He sought to show that these latest attacks are an inevitable result of Clinton and Obama's weak handed anti-terror and immigration policies.

His platform was not a flag-backed podium, but a morning news chat show, underscoring how central the media has been to his improbable campaign.

"Our country has been weak. We're letting people in by the thousands and tens of thousands. I've been saying you've got to stop it," Trump told Fox.

An Afghan-born US suspect -- Ahmad Khan Rahami, 28 -- described as "armed and dangerous" was wounded Monday in a dramatic shootout with police and taken into custody over the bombings in New York and New Jersey.

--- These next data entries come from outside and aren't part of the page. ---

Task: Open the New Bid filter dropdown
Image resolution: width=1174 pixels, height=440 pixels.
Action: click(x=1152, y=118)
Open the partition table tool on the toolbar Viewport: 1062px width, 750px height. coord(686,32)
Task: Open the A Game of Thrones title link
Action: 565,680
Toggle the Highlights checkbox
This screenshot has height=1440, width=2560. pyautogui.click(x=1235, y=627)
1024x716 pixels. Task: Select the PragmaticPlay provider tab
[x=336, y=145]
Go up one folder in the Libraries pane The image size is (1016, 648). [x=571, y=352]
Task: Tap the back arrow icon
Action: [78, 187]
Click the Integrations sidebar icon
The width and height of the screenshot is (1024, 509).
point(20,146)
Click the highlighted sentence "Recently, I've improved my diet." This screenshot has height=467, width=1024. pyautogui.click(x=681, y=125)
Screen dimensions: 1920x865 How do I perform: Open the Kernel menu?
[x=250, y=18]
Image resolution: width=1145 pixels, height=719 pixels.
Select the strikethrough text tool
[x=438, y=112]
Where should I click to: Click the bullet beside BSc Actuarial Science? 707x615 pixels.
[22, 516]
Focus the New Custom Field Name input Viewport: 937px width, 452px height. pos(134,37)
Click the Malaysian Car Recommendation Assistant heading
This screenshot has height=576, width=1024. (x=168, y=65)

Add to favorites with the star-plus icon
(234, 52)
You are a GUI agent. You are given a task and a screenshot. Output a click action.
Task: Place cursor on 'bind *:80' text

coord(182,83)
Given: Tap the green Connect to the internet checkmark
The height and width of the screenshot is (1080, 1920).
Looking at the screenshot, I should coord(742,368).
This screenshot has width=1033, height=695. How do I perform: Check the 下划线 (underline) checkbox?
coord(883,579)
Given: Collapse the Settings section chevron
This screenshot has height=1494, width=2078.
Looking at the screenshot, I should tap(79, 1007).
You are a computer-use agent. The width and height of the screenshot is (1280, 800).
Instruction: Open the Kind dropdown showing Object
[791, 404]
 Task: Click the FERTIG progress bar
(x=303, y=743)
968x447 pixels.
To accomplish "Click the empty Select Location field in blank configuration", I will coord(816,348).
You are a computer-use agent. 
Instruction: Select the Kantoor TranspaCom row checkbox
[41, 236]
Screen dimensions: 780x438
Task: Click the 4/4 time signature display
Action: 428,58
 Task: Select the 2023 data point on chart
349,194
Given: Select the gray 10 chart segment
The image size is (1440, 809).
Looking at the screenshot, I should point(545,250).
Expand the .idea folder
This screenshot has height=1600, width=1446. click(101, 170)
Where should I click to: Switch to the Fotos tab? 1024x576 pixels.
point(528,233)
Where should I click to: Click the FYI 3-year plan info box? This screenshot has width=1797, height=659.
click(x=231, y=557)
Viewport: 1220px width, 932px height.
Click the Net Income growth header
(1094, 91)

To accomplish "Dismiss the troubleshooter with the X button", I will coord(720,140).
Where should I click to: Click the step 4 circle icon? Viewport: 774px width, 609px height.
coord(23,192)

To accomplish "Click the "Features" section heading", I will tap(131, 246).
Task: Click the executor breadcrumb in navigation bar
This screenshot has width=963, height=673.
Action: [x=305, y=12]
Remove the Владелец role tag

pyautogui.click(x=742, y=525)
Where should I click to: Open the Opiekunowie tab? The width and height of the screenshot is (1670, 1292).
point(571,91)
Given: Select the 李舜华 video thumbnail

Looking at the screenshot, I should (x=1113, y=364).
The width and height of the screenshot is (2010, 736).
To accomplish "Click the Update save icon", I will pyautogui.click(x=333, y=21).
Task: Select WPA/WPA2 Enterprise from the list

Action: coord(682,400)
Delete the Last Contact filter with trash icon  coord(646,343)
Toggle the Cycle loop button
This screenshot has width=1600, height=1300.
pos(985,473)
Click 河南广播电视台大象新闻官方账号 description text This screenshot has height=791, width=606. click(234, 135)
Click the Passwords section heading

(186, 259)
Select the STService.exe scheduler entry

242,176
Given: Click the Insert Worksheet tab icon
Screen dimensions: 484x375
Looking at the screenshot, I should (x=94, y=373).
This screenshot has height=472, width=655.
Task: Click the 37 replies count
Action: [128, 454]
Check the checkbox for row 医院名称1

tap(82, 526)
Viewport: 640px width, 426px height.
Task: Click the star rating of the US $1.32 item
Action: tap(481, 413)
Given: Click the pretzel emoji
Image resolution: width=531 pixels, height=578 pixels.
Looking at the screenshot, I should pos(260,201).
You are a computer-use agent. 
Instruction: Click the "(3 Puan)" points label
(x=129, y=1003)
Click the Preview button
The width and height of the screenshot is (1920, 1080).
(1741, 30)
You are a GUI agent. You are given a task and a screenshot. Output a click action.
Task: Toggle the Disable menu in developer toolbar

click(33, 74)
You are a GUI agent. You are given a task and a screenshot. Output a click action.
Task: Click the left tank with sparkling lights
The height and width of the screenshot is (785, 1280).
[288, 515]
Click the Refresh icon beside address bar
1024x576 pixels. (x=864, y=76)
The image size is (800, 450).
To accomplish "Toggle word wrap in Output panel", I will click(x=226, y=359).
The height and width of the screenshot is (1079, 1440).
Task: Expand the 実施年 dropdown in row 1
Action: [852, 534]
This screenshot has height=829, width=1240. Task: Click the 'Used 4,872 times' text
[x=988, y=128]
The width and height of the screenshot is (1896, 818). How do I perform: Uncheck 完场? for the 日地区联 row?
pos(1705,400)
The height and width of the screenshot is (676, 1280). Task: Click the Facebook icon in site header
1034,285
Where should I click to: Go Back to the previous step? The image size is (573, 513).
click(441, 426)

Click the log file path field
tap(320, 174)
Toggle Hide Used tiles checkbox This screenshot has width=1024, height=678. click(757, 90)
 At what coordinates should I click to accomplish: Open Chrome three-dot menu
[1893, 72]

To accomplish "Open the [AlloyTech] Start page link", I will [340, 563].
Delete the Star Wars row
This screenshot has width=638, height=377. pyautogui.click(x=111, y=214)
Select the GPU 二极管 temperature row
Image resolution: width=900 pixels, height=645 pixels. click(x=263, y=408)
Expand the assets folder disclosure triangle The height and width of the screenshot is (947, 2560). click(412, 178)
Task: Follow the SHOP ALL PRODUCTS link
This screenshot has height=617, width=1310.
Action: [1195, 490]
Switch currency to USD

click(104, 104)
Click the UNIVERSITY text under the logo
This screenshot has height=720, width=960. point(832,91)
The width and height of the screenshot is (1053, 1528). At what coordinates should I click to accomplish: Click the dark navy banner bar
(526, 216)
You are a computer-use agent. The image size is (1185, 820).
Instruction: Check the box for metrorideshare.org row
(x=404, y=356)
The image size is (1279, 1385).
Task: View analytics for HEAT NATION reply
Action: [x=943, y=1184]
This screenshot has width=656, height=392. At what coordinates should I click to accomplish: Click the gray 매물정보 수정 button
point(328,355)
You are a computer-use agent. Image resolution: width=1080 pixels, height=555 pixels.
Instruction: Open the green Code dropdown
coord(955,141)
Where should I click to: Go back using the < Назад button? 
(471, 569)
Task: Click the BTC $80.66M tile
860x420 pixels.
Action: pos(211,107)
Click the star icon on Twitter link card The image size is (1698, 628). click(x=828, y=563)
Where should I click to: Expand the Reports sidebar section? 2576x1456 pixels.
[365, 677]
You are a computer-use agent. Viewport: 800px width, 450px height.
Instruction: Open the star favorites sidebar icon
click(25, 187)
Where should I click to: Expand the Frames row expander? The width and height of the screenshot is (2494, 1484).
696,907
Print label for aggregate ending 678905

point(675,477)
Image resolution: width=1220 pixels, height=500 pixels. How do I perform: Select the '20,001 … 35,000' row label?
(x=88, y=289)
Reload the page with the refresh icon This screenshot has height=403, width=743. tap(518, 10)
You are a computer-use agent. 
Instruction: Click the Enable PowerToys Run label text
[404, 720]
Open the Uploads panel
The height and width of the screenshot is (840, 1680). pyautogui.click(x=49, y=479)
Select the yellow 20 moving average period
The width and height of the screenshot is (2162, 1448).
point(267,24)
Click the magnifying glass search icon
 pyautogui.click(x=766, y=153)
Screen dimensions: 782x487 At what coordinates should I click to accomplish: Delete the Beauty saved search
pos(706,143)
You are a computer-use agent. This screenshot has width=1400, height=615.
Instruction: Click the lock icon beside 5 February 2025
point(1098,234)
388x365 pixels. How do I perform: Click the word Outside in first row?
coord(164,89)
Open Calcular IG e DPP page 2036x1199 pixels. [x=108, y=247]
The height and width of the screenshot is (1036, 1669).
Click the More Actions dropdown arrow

The Minnesota attack was carried out by a 22-year-old Somali-American with possible links to the Islamic State extremist group.

Trump's campaign rubbished Clinton's response as a "disgusting attempt to distract" from failures to tackle the Islamic State group.

The political repercussions of the attacks are hard to predict.

Neither candidate has benefitted markedly from national security issues so far, judging from the reactions that followed June's attack on an Orlando nightclub or the string of attacks in Europe.

But the attacks come a week before the first presidential debate at Hofstra University in New York.

Those set-piece jousts are an important staging post and often crystalize the campaigns, with voters shifting from getting to know the candidates to imagining them in the Oval Office.

Trump has made security concerns a cornerstone of his platform. He advocates selectively closing US borders to people based on their country of origin, including barring the entrance of Syrian refugees.

The reality TV mogul has boasted of his endorsements from the main organization representing US Border Patrol Agents and the nation's largest police union, as well as from more than 160 former generals and admirals.

Clinton has tried to show that Trump is a racist demagogue and temperamentally unfit for office.

Far from helping in the fight against terror, Clinton accused Trump of making things worse.

"The rhetoric we've heard from Donald Trump has been seized on by terrorists, in particular ISIS," she said, adding it plays into the hands of those "who are looking to make this into a war against Islam."

Trump has tried to counter allegations that he is a neophyte on the world stage.

He recently visited Mexico and on Monday indicated he had already met "a couple" of world leaders in New York.

"I've had a lot of calls from a lot of different people on the basis that I'm doing well," he said. "I've already met with a couple. I just don't want to comment specifically on who they are."

The Republican has faced questions about his handling of the attacks and why he told a rally in Colorado about the bombing in New York before local authorities had confirmed details of the explosion.

Both candidates get security briefings from the intelligence services.

American voters, though, are split.

According to a Fox News poll published prior to the weekend, 46 percent of voters have more confidence in Clinton regarding questions of terrorism and national security, versus 45 percent who prefer Trump.

After a bout of pneumonia prompted her to lay low last week Clinton was holding a rally in Philadelphia Monday that is slated to focus on millennials, with Trump scheduled to hold a Florida event.